-- Instructions for the task --
Please reproduce the line containing "Given: Focus the 宽度 width input field" and every line after it in the records below, exactly and with nothing else.
══════
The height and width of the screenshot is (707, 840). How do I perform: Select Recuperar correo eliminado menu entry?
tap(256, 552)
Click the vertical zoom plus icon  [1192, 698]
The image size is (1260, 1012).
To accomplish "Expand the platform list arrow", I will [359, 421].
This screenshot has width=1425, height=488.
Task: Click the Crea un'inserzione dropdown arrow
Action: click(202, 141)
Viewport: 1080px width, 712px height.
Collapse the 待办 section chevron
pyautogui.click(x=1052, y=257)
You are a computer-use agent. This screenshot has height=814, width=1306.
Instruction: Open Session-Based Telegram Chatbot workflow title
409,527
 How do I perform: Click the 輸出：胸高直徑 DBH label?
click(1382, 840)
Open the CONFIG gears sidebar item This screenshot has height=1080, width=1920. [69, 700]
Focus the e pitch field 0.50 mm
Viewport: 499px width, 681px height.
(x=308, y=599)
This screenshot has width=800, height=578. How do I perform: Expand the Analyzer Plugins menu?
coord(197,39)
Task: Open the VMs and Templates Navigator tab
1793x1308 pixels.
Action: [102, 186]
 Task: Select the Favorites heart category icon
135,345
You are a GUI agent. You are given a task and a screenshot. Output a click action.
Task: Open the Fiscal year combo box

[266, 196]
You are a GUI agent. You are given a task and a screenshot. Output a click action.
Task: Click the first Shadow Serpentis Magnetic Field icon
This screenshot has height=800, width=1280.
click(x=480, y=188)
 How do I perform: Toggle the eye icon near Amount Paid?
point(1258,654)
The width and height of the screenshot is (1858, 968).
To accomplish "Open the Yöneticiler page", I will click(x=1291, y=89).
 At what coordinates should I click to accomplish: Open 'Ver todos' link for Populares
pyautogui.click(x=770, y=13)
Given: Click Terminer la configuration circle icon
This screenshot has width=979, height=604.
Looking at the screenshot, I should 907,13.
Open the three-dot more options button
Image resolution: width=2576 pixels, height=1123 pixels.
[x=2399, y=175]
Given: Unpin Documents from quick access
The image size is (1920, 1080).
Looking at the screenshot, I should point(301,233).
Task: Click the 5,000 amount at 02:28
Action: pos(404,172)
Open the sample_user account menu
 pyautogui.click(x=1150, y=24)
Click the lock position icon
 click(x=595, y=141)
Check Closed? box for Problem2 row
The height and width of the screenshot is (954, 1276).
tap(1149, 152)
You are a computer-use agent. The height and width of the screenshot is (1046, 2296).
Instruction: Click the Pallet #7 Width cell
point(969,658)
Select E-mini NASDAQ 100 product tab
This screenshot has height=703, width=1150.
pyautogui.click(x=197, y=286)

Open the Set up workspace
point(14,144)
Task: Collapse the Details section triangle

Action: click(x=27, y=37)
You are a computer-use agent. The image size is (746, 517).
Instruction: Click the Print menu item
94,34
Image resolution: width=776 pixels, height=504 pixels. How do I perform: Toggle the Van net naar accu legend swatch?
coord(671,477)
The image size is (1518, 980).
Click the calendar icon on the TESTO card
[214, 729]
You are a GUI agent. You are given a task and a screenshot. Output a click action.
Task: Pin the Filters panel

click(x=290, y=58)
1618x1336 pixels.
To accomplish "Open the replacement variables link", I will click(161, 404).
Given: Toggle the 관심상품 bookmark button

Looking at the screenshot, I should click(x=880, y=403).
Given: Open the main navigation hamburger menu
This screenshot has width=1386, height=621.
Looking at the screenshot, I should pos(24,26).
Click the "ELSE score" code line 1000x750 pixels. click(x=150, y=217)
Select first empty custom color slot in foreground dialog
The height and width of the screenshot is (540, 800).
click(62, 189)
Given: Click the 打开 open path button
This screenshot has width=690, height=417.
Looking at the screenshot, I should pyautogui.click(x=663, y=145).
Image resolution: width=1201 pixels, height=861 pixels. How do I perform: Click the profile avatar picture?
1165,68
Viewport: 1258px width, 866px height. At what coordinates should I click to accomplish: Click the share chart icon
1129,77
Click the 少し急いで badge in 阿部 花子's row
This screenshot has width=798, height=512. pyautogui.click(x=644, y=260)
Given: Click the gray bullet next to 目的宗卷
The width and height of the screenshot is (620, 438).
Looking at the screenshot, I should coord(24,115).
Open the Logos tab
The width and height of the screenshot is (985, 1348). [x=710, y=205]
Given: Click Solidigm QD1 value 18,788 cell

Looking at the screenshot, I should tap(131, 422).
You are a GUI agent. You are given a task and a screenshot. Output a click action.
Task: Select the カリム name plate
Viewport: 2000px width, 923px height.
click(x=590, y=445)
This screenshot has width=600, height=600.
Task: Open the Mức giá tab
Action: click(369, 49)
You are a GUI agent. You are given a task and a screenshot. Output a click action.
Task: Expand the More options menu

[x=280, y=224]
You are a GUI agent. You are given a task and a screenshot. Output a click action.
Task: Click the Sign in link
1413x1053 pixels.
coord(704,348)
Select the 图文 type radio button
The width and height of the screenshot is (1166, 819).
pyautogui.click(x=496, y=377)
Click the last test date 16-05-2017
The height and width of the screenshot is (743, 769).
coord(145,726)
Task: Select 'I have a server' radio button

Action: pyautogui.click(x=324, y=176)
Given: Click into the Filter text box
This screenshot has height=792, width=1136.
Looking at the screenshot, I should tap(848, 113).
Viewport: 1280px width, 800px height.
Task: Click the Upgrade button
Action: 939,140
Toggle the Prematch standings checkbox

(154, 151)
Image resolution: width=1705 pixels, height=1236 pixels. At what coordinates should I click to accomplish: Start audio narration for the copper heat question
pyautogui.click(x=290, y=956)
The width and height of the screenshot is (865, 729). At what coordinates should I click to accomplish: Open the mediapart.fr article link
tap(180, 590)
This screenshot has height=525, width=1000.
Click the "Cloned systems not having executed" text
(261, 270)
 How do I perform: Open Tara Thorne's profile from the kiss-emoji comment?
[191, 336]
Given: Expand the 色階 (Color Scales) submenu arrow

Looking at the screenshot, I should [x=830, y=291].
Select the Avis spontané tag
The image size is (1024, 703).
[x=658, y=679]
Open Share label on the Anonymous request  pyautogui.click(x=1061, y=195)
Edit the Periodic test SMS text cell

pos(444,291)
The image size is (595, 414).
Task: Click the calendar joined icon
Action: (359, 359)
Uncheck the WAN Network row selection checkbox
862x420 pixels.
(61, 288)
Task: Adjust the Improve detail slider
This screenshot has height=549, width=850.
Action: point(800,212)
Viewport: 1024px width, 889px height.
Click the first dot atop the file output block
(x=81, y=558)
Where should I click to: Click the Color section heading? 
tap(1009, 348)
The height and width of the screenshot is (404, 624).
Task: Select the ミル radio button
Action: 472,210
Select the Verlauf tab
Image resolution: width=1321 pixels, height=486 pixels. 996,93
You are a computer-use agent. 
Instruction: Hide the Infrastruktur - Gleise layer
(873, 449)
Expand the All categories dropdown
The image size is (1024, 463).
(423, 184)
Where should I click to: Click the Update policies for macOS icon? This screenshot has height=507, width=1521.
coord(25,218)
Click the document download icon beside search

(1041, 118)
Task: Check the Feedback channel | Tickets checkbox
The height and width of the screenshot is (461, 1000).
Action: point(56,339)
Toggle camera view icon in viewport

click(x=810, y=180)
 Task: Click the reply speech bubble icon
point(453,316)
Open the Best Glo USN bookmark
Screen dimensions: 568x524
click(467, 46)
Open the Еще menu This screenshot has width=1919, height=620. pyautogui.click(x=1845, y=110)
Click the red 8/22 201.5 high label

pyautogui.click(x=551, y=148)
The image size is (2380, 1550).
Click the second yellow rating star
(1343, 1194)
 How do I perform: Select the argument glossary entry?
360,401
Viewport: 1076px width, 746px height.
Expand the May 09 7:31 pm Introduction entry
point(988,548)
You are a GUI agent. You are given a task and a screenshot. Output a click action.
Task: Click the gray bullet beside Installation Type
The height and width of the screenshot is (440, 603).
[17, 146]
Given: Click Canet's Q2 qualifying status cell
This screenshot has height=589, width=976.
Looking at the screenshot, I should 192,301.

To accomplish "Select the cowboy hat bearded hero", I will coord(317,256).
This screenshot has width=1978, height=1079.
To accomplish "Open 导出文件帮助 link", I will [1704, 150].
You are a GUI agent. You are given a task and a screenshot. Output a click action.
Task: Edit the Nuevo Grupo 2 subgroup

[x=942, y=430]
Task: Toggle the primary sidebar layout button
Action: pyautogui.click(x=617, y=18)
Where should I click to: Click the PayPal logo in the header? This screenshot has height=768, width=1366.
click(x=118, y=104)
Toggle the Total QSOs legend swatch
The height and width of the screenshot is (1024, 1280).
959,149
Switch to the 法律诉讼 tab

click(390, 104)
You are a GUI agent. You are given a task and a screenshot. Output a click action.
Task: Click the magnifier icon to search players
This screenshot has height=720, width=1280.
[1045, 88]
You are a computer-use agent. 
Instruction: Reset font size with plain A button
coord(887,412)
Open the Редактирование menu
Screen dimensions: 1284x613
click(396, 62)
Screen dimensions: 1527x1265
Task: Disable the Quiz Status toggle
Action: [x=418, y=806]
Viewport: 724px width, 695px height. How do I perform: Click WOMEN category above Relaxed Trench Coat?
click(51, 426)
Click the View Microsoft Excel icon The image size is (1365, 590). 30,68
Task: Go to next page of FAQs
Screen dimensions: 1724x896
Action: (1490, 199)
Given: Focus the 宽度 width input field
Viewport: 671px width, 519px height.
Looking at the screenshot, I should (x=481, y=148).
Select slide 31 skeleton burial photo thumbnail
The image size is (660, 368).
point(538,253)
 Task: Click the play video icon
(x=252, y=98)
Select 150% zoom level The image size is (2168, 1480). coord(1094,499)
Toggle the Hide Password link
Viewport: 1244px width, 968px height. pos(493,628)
══════
-- Task result --
Given: Focus the 宽度 width input field
Viewport: 671px width, 519px height.
Looking at the screenshot, I should (x=481, y=148).
Select slide 31 skeleton burial photo thumbnail
The image size is (660, 368).
point(538,253)
 Task: Click the play video icon
(x=252, y=98)
Select 150% zoom level The image size is (2168, 1480). coord(1094,499)
Toggle the Hide Password link
Viewport: 1244px width, 968px height. pos(493,628)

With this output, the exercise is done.